Dans ces circonstances, il était de plus en plus possédé du désir de voir de Maistre à la légation de Sardaigne. Vainement, celui-ci lui disait à propos de cette mission de Rome : « Tout espoir s’évanouit ; rien ne me pousse de ce côté... Tout homme a une étoile qu’il ne peut vaincre ; la mienne a décidé irrévocablement que, jamais, je n’aurais ce que je désire et que, toujours, j’obtiendrais ce que je n’attends pas. » Blacas, loin de se laisser convaincre, ne désespérait pas de venir à bout des difficultés qui s’opposaient à la réalisation de ce projet. Il le déclarait le 29 mai 1818 : « Croyez-vous, demandait-il, que le roi Charles-Emmanuel[2] y puisse quelque chose et qu’il voudrait en parler

  1. Dans mon livre, Louis XVIII et le duc Decazes (Paris, Plon-Nourrit et Cie 1899), j’ai raconté les incidens auxquels donna lieu ce voyage qui fournit au comte de Blacas une preuve nouvelle de la fidèle affection que lui gardait le Roi, mais celle aussi de la loyauté avec laquelle ce prince entendait remplir ses devoirs de souverain constitutionnel. Une connaissance plus exacte du caractère de Blacas et l’examen de ses papiers autorisent à croire qu’il n’a pas trempé, quoi qu’en disent les rapports de l’envoyé prussien, comte de Goltz, dans les intrigues que nouèrent à Paris, pendant son séjour, les ennemis du cabinet Richelieu, à l’instigation de Talleyrand.

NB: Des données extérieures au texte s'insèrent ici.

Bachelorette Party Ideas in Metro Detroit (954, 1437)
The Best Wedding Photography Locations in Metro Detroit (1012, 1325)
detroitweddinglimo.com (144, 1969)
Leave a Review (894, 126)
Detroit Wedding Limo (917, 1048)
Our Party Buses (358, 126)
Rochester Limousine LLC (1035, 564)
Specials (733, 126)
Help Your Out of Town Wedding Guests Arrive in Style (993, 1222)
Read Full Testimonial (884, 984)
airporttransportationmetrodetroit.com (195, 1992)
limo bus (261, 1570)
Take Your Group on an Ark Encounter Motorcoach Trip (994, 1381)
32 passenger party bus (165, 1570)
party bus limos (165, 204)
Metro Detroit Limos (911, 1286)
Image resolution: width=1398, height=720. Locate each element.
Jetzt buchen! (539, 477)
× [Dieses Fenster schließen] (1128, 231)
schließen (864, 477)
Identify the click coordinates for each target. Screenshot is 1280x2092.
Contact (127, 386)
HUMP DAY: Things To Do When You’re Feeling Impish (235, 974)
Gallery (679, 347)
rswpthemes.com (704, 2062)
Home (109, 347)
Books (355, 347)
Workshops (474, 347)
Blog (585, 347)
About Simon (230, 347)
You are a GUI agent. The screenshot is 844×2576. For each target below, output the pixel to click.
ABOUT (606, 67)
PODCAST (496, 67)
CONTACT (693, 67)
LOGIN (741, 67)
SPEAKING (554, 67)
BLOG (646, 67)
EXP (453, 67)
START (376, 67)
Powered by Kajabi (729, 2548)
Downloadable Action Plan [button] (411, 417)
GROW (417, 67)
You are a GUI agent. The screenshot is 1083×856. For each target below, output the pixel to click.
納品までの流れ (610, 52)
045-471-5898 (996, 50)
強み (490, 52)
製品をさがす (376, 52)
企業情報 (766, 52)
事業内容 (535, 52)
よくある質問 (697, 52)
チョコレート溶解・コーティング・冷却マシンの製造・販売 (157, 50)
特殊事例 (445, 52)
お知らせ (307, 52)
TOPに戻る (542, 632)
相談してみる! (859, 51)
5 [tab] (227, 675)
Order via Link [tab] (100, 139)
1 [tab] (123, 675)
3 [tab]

  2. Après avoir régné sur le Piémont de 1798 à 1802, le roi Charles-Emmanuel IV, las du pouvoir, avait abdiqué en faveur de son frère. Entraîné par une dévotion exaltée, il s’était établi à Rome et retiré dans un couvent où il recevait les plus éminentes personnalités de la société romaine. Il y mourut sous le froc en 1819.